In the entries that follow, find the word "height" and report each line it is on.

*** Material for this exercise Section Begins ***

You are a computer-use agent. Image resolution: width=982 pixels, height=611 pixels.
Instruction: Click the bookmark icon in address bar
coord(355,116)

*** Material for this exercise Section Ends ***
*** Material for this exercise Section Begins ***

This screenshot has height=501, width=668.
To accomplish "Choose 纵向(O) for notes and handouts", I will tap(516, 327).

*** Material for this exercise Section Ends ***

• **Response**
You are a computer-use agent. Image resolution: width=982 pixels, height=611 pixels.
This screenshot has height=501, width=668.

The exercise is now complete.